Lihat ke Halaman Asli

Mawan Sidarta S.P.

TERVERIFIKASI

Lifelong learner, Penyuka traveling, Pemerhati sejarah (purbakala) - lingkungan - masalah sosial - kebudayaan.

Menziarahi Pusara Sunan Boto Putih di Surabaya

Diperbarui: 26 Agustus 2018   23:09

Kompasiana adalah platform blog. Konten ini menjadi tanggung jawab bloger dan tidak mewakili pandangan redaksi Kompas.

Salah satu view di kompleks makam Sunan Boto Putih (dok.pri)

Selama ini saya atau mungkin sebagian warga Surabaya lainnya mengira kalau pejuang Islam atau waliyullah di daerah Surabaya itu hanyalah Sunan Ampel. 

Jadi setiap kali menziarahi pusara kompleks Sunan Ampel melalui Jalan Sasak lewat Gang Ampel Suci, pikiran saya hanya tertuju di kawasan itu. 

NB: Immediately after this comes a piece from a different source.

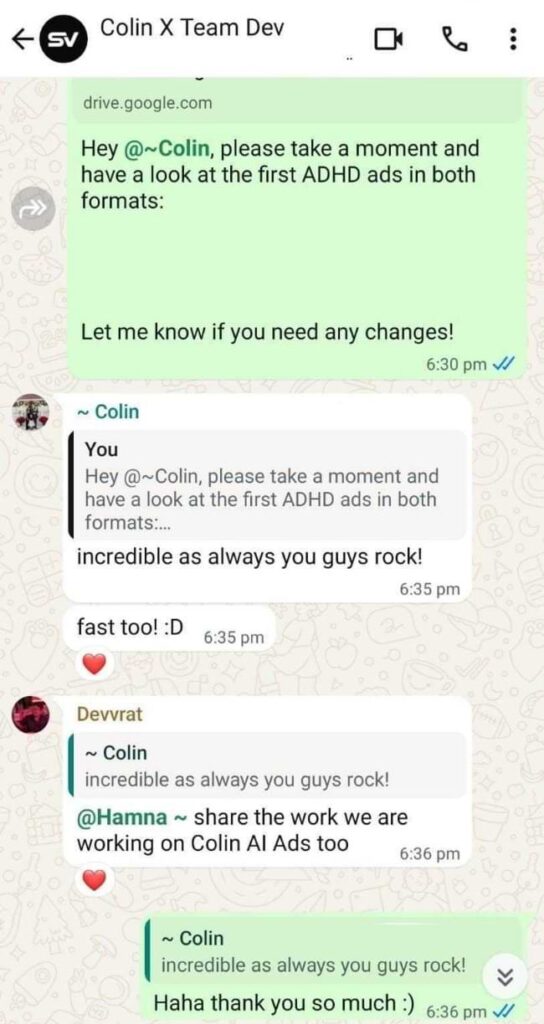Jump to latest messages with down chevrons
The height and width of the screenshot is (1024, 544).
pyautogui.click(x=504, y=978)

Belakangan saya baru tahu kalau di dekat kompleks pusara Sunan Ampel itu juga terdapat kompleks makam tua nan bersejarah lainnya dan itu saya jumpai ketika mengunjungi kawasan wisata religi Ampel dari jalan masuk lainnya, dalam hal ini melalui Jalan KH. Mas Mansyur (Gang Ampel Maghfur) yang berseberangan dengan Jalan Pegirian di mana kompleks makam tua yang saya maksud berada.

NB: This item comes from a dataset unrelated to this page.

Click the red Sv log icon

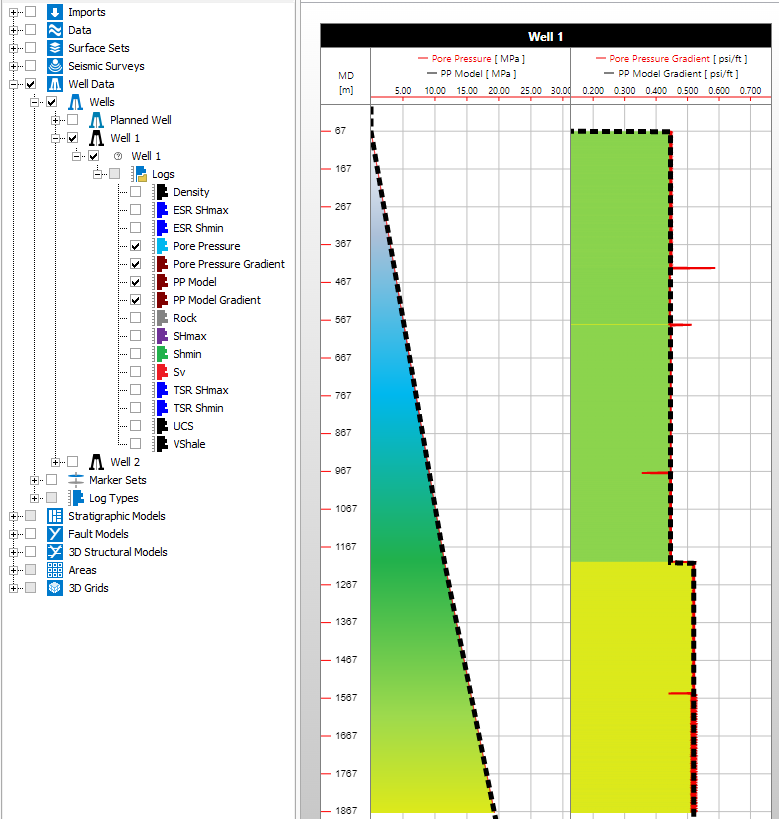(x=160, y=372)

Gapura masuk kompleks makam Pangeran Lanang Dangiran (dok.pri)

Di dalam kompleks pekuburan tua di kawasan Jalan Pegirian Surabaya itu kita temukan banyak batu nisan pejuang Islam / bangsawan / adipati salah satunya makam milik Kyai Ageng Brondong atau Pangeran Lanang Dangiran atau yang kemudian dikenal dengan sebutan Sunan Boto Putih karena memang pusara beliau berada di kawasan Boto Putih, Pegirian Surabaya.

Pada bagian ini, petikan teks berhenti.